« Exploiter le Big data exige
un débat public »

Les secteurs publics et privés espèrent améliorer leurs services grâce aux mégadonnées. Le FNS a lancé un nouveau programme de recherche pour encourager l’innovation ainsi qu’une perspective sociétale.

L’analyse d’immenses quantités de données promet de nouvelles applications dans des domaines variés, mais soulève de nombreuses questions de société. Le nouveau Programme national de recherche « Big Data » (PNR 75) se penche sur les questions techniques liées aux mégadonnées telles que les infrastructures et la sécurité, sur les défis sociétaux, notamment l’acceptabilité sociale et les aspects réglementaires et économiques, et sur le développement de nouvelles applications. Il faut débattre ouvertement de la question de la confidentialité, insiste Christian S. Jensen, président du comité de direction, pour qui les perspectives apportées par les sciences sociales sont cruciales. Actuellement à l’Université d’Aalborg au Danemark, l’informaticien a auparavant travaillé pour les universités d’Aarhus (Danemark), d’Arizona et du Maryland, ainsi que chez Google.

Pourquoi le Big data est-il si important ?

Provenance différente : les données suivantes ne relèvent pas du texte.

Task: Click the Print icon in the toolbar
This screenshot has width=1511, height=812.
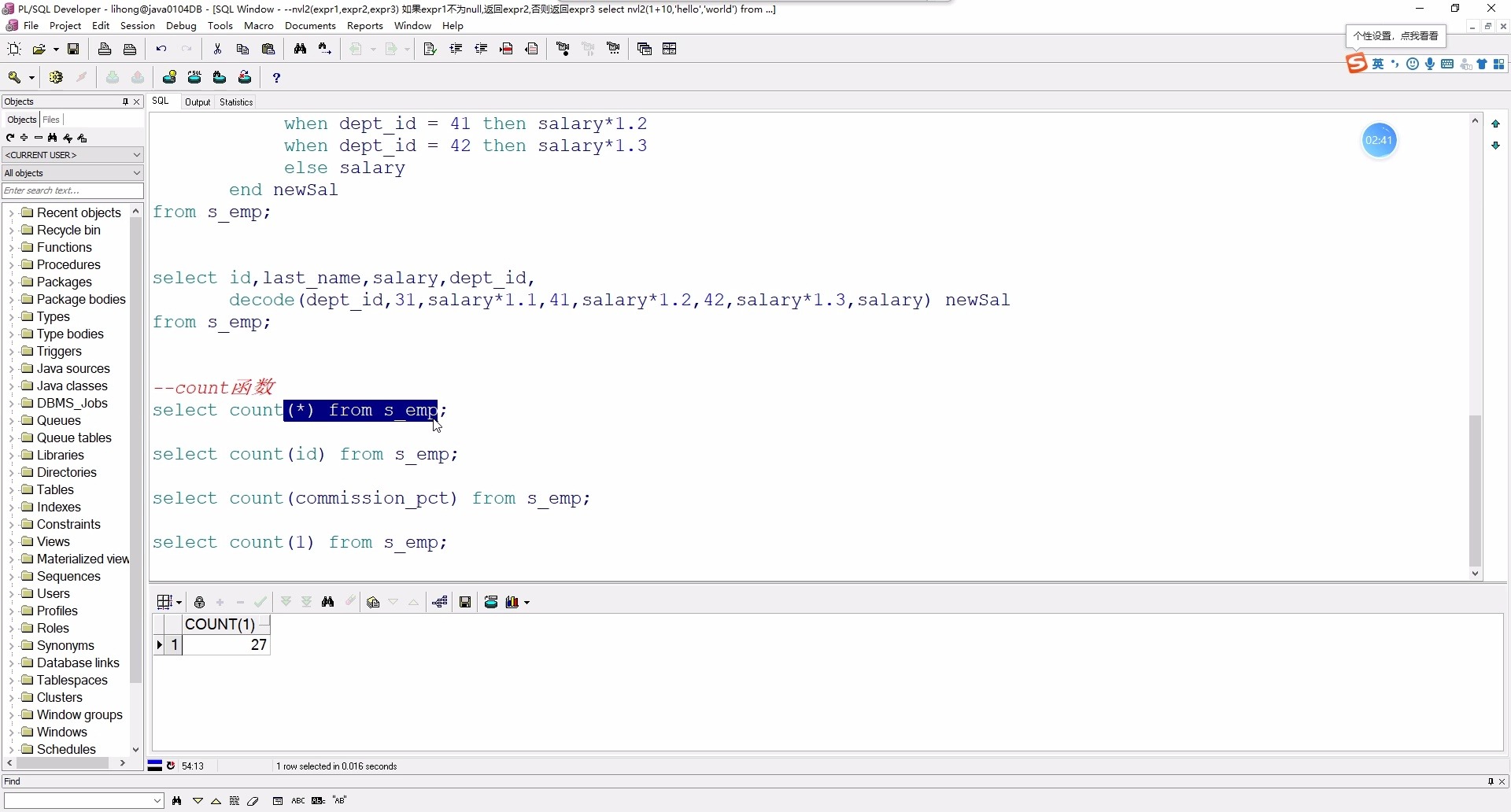Action: (105, 49)
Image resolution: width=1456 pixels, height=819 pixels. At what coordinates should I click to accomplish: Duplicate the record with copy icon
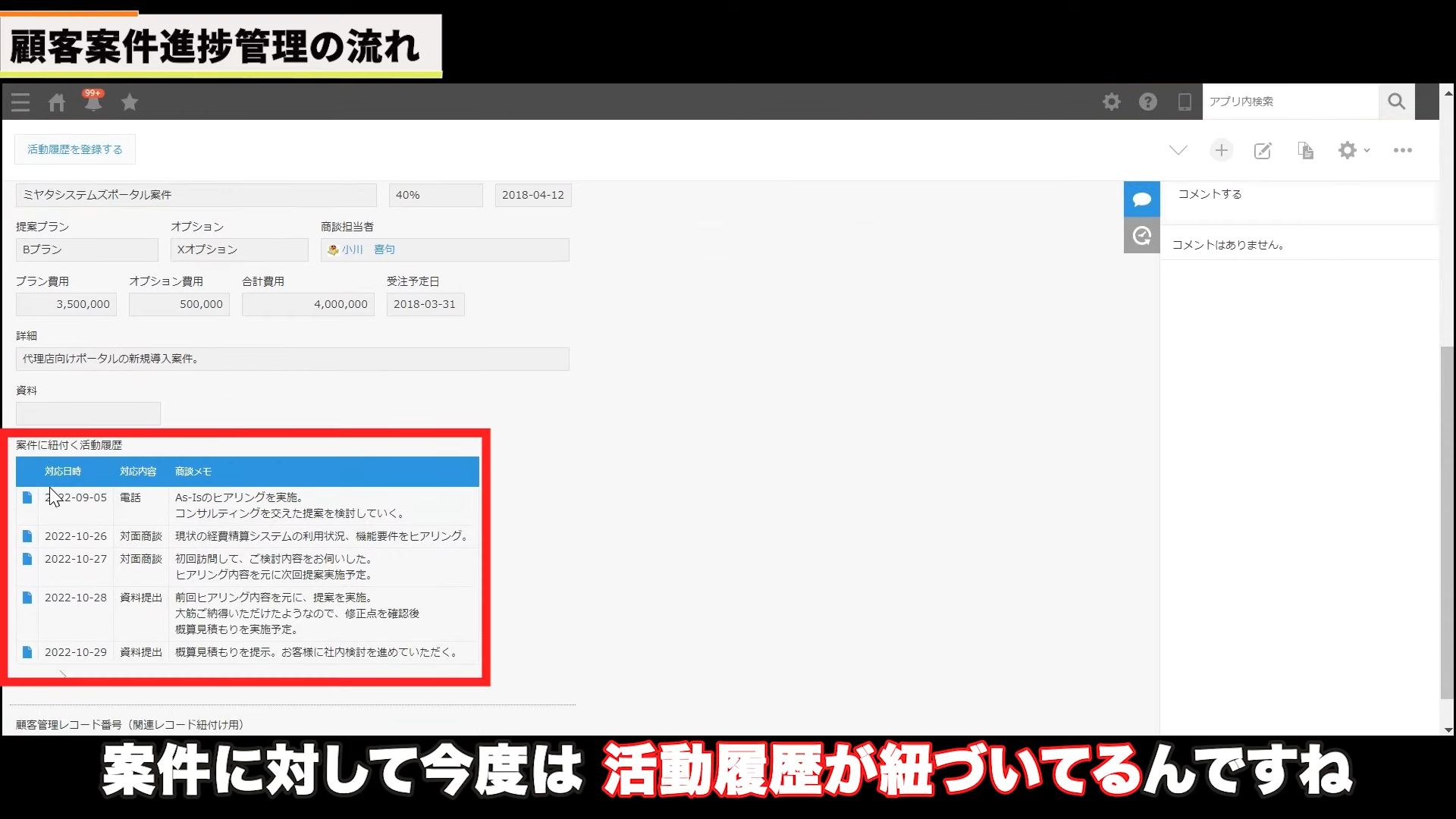1305,150
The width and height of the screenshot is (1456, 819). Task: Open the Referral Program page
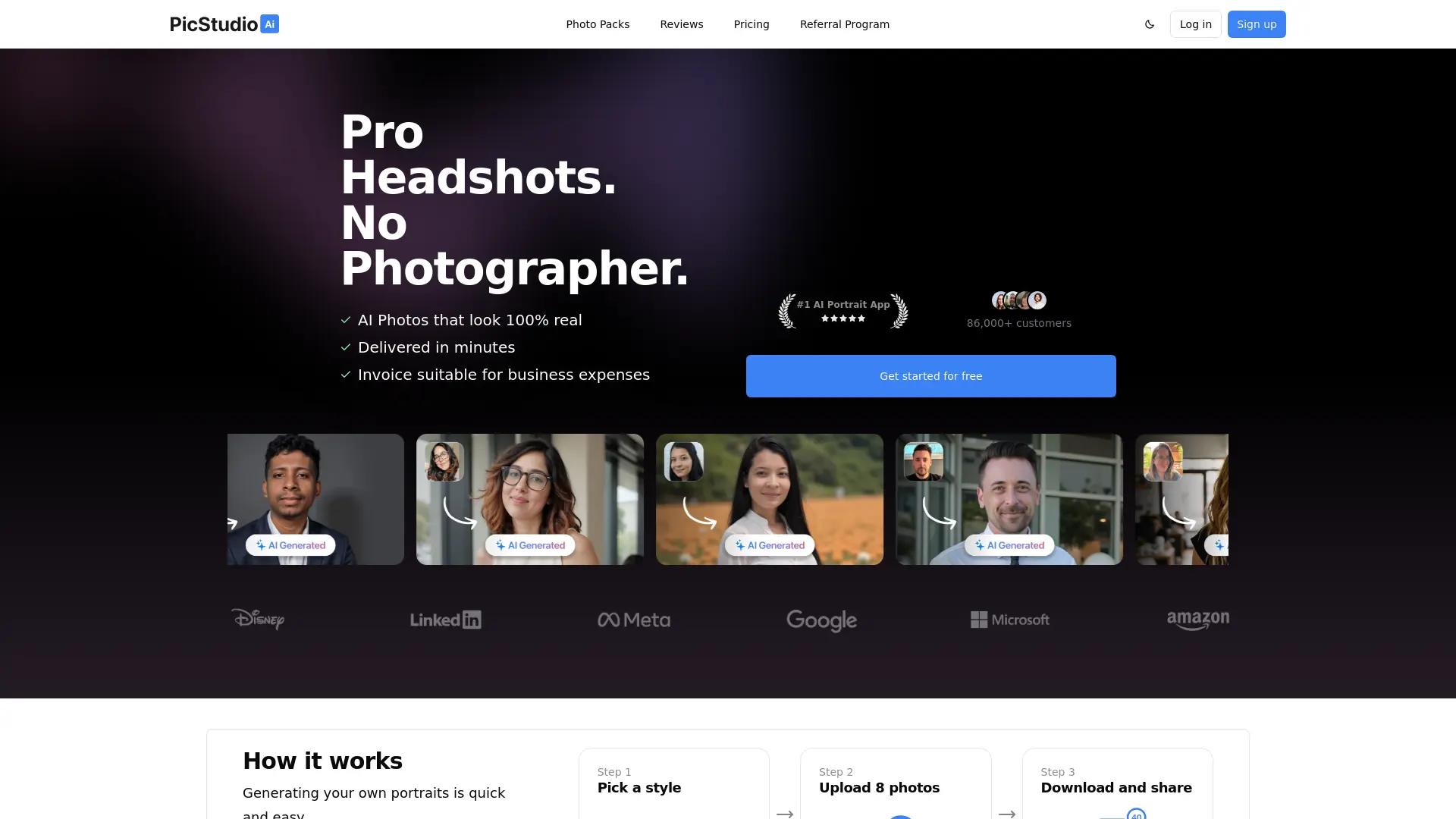(x=844, y=24)
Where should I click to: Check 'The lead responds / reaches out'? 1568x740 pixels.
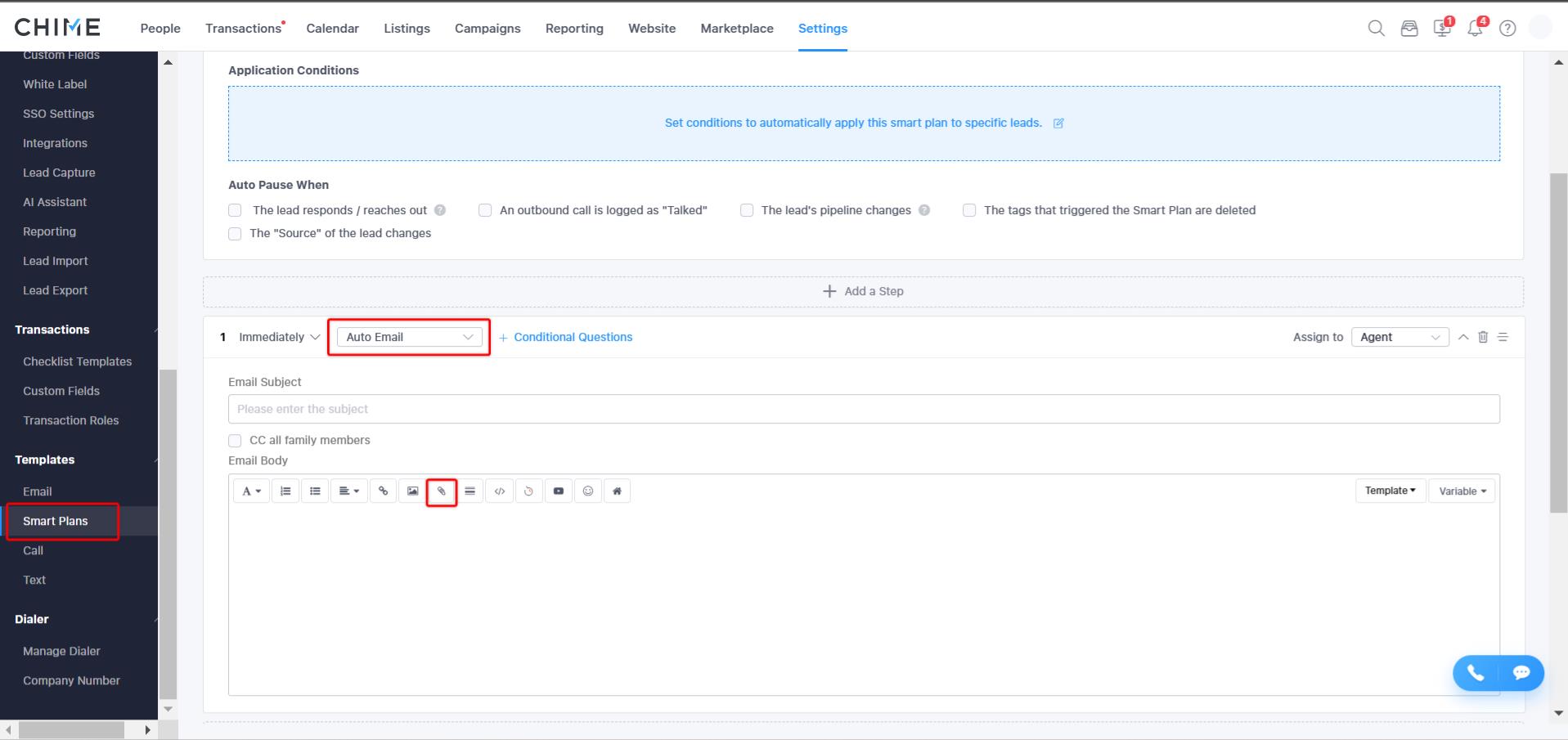coord(235,210)
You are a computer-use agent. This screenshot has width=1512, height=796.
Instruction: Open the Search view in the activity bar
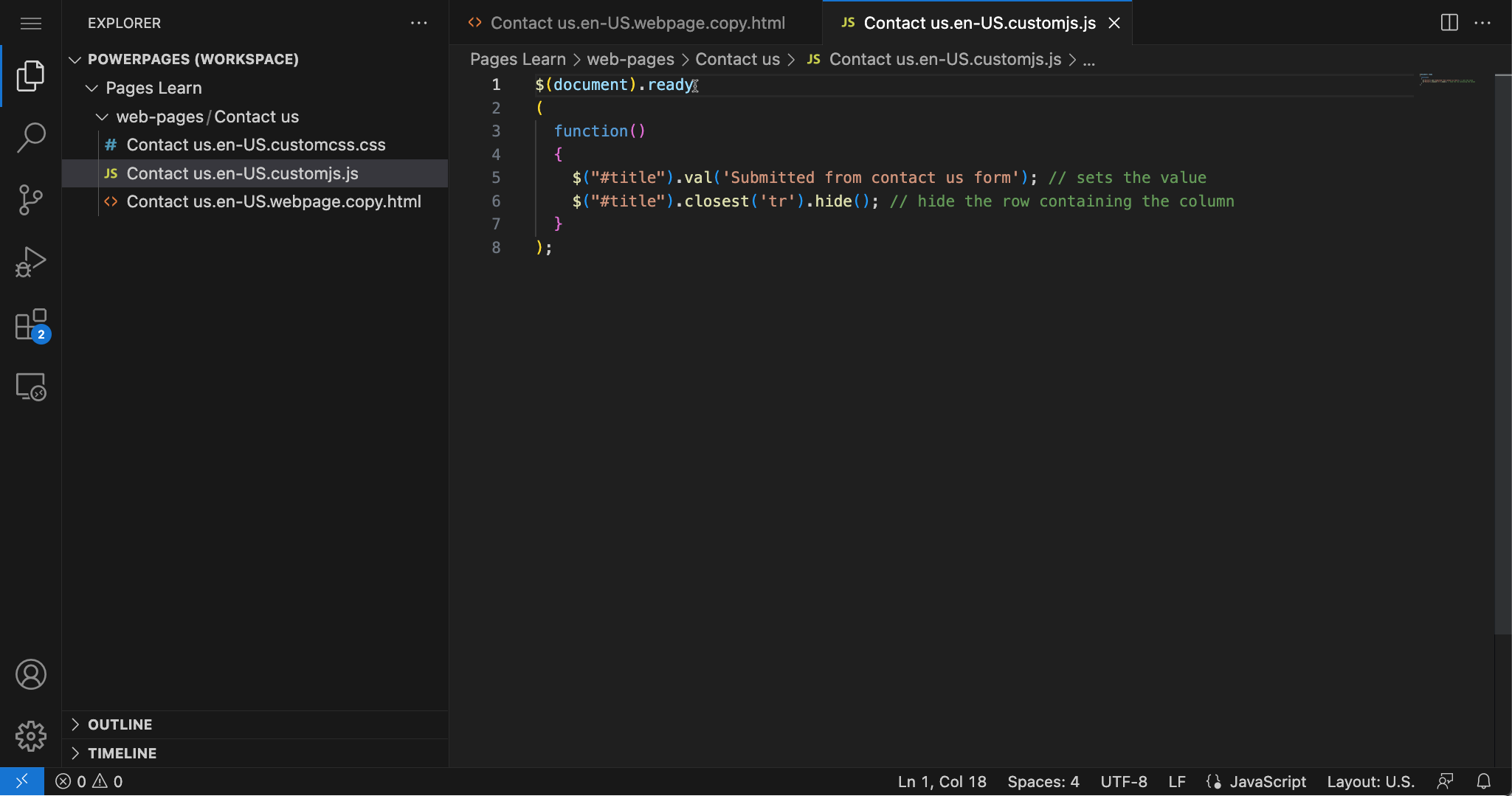click(31, 137)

Cette confluence de la quantité de données disponibles et des capacités de calcul et de communication donne de nouvelles opportunités pour créer de la valeur à partir des données, tant sur le plan économique que social. Le Big data combine des questions technologiques fondamentales à un potentiel d’application dans de nombreux domaines.

Où espérez-vous l’impact le plus important ?

Faire un pronostic est toujours difficile. On peut regarder où des quantités colossales de données sont produites: nos vies sociales numériques, les achats en ligne et dans la vie réelle, la logistique, les assurances, les transports ou encore la médecine.

Quels sont les défis ?

Le volume de données et la vitesse à laquelle elles sont générées. Extraire des informations de sources de données hétérogènes et pas toujours fiables pose un défi supplémentaire. Nous ne devrions pas imposer aux utilisateurs une technologie non désirée avec laquelle ils ne sentent pas à l’aise. La gestion de la propriété des données et de leur partage soulève d’épineuses questions. Elles représentent une valeur, et plus elles sont partagées, plus grande est leur valeur potentielle. Dès lors, comment protéger le droit d’auteur ? Comment établir un marché des données ? La société doit trouver un équilibre entre partage et protection.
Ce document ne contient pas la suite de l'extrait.